AbstractNeural regulation of innate immunity is increasingly recognized, yet how the nervous system controls immune resolution after pathogen clearance remains poorly understood. Using Caenorhabditis elegans as a genetically tractable model, we identify the AIA interneurons as critical regulators of both infection-phase homeostasis and post-infection recovery. Acute silencing or genetic ablation of AIA neurons during Salmonella enterica infection results in reduced host survival with heightened activation of conserved immune and stress pathways, including PMK-1/p38 MAPK, insulin/IGF-1 signaling, and the XBP-1-mediated unfolded protein response (UPR). AIA-deficient animals exhibit excessive immune and stress response gene expression and increased intestinal tissue damage, demonstrating that immune hyperactivation is detrimental. Strikingly, selective silencing of AIA neurons during the recovery phase after pathogen clearance significantly impairs survival, revealing that neural activity is required not only for defense but also for resolution.

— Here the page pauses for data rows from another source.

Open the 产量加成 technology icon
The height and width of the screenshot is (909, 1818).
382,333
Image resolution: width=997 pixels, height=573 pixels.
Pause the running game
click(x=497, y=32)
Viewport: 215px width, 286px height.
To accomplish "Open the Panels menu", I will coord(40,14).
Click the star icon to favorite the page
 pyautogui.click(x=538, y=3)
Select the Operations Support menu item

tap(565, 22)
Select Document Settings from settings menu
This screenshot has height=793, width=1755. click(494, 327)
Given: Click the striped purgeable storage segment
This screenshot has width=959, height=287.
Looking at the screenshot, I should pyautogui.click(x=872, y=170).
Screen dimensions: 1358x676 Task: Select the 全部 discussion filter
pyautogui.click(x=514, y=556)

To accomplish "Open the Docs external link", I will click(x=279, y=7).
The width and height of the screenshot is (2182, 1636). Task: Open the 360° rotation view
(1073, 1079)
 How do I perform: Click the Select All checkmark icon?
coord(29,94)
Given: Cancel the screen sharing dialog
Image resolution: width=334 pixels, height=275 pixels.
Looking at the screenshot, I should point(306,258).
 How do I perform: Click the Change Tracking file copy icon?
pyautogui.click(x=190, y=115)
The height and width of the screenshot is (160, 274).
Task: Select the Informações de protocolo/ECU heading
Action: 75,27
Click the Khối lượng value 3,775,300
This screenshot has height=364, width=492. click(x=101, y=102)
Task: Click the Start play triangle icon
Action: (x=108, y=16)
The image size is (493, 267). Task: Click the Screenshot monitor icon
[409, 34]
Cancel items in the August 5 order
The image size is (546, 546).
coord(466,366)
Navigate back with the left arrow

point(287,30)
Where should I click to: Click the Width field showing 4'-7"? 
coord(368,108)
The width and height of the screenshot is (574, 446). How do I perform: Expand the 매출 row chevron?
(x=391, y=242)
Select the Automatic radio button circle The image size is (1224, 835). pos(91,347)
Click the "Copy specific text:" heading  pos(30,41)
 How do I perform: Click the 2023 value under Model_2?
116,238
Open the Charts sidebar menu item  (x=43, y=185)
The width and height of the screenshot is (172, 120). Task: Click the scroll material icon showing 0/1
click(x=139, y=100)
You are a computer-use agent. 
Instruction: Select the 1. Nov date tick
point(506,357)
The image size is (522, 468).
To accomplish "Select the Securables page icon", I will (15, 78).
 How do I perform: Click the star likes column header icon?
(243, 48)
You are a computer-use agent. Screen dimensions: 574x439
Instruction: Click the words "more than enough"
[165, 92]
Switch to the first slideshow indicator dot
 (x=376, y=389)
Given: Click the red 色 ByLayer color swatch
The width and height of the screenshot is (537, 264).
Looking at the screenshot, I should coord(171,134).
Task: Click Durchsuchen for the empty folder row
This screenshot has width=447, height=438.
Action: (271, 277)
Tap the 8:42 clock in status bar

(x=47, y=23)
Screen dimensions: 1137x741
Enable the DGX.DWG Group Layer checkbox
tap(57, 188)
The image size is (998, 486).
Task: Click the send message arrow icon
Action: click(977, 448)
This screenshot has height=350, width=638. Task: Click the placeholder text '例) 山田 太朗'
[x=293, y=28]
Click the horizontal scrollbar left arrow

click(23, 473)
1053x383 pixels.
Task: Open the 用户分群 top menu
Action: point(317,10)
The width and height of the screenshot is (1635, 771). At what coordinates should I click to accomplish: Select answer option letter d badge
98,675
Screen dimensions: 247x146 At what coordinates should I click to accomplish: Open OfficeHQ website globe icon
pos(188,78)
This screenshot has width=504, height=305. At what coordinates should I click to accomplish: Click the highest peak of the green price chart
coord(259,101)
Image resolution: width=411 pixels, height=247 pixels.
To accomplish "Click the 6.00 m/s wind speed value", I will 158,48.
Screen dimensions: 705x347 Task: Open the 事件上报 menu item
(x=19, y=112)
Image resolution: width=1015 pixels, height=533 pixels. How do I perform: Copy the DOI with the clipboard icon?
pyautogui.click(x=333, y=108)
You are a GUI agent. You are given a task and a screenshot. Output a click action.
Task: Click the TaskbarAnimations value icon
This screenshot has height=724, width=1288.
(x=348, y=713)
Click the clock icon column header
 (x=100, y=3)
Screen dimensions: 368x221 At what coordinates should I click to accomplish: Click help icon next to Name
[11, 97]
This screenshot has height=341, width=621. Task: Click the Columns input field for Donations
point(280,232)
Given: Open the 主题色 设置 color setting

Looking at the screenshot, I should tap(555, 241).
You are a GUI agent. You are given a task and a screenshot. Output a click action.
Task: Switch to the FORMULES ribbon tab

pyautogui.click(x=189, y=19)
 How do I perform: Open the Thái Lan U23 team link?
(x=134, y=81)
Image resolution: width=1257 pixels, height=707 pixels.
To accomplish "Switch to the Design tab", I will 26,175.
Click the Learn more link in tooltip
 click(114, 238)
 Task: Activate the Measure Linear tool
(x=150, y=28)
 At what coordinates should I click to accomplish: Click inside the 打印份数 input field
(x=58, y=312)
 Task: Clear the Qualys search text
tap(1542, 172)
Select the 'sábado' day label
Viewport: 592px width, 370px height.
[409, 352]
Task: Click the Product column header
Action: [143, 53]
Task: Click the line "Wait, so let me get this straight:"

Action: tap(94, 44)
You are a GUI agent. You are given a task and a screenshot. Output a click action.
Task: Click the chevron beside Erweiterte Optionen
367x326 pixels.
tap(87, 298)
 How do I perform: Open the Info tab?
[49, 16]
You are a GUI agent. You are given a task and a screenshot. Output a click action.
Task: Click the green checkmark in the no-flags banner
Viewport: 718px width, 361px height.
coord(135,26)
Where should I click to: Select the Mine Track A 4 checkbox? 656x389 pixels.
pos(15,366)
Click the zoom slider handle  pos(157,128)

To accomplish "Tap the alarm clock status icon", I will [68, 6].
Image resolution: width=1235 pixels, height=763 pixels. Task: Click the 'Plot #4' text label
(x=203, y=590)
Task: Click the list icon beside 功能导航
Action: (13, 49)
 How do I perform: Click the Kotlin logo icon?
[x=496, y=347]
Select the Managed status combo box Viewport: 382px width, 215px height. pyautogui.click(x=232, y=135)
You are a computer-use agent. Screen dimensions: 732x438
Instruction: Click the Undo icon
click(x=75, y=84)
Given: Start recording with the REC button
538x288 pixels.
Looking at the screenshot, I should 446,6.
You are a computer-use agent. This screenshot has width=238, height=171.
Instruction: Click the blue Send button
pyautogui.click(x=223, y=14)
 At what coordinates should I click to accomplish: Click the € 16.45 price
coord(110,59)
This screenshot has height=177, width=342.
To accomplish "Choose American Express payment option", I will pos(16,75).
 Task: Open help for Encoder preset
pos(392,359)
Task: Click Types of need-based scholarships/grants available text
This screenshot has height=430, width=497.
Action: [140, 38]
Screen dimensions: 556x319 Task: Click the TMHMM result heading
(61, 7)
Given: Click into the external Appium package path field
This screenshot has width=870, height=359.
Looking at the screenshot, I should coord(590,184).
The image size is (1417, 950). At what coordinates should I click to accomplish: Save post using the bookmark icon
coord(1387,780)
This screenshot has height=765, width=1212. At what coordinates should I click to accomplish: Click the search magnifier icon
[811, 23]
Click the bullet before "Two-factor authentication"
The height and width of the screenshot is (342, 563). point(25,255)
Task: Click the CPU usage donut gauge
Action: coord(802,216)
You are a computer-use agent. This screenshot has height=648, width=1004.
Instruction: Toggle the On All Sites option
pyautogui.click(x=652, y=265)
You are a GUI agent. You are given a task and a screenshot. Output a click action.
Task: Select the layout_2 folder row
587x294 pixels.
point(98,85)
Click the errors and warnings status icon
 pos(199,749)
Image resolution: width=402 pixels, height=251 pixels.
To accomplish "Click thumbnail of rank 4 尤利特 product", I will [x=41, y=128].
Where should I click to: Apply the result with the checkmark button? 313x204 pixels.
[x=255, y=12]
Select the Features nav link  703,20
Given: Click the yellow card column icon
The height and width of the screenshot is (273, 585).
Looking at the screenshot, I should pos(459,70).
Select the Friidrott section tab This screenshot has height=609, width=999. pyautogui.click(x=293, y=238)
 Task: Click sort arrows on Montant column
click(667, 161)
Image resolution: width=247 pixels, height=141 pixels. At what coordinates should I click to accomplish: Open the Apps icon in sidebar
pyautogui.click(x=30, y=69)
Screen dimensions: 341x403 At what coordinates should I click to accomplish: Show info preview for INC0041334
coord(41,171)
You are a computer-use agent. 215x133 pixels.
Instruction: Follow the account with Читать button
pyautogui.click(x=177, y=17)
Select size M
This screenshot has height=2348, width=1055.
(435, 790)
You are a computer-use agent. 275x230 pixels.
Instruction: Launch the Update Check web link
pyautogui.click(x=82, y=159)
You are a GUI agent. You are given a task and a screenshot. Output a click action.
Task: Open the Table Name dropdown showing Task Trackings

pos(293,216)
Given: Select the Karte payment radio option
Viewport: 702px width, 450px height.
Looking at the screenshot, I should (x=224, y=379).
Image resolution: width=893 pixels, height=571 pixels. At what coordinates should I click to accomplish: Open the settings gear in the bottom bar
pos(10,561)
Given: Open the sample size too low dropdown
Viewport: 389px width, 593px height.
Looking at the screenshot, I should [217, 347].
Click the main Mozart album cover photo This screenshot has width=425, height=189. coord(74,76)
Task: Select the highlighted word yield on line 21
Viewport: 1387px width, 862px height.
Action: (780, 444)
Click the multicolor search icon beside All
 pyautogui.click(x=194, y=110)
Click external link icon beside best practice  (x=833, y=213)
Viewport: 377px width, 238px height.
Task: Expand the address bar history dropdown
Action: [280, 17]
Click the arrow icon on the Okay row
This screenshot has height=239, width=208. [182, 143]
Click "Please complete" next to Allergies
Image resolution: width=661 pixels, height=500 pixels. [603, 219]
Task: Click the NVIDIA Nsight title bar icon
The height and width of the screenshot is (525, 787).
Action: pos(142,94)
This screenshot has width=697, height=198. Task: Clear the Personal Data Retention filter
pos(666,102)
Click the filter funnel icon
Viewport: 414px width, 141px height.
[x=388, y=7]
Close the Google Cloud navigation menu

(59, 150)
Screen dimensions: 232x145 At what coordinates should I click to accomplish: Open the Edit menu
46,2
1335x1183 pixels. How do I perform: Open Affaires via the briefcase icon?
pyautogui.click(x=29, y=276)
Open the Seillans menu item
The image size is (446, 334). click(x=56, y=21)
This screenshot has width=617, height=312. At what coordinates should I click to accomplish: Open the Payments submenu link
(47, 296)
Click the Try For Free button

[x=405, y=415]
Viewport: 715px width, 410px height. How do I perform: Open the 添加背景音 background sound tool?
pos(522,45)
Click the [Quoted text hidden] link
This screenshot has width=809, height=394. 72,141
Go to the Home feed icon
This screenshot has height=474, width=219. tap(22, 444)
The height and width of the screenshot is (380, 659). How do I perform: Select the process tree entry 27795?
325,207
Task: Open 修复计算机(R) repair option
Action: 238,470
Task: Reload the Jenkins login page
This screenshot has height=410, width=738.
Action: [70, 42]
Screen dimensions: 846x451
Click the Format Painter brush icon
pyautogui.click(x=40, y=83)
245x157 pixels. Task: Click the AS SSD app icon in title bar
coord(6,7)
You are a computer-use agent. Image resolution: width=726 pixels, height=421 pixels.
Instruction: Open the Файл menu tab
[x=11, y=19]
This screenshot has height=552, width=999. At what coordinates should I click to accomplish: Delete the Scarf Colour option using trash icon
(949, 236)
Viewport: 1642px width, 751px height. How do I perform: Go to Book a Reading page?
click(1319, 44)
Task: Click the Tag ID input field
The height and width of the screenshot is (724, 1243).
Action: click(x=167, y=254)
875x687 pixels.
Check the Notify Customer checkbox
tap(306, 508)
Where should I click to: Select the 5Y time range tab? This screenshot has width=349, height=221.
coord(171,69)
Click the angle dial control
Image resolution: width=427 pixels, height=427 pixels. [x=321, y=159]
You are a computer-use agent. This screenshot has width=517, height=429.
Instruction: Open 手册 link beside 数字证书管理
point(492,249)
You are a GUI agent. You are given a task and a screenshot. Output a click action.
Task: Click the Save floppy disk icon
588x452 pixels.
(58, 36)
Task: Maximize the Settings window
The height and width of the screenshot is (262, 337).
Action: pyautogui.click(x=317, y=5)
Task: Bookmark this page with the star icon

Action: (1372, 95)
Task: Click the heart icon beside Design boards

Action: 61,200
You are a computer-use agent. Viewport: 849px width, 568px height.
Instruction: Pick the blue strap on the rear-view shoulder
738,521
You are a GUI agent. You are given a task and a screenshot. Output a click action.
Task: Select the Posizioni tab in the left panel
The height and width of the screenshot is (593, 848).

This recovery defect is rescued by knockdown of xbp-1, but not pmk-1 or daf-16, indicating that unresolved ER stress is the principal driver of post-infection mortality. Consistently, AIA silencing during recovery sustains UPR activation and exacerbates epithelial barrier damage. Together, our findings establish AIA interneurons as central coordinators of immune homeostasis that limit pathological stress responses during infection and actively promote infection resolution. These findings provide mechanistic insight into how the nervous system not only restrains excessive immune and stress responses during infection but also actively resolves stress signaling and preserves tissue integrity during post-infection recovery.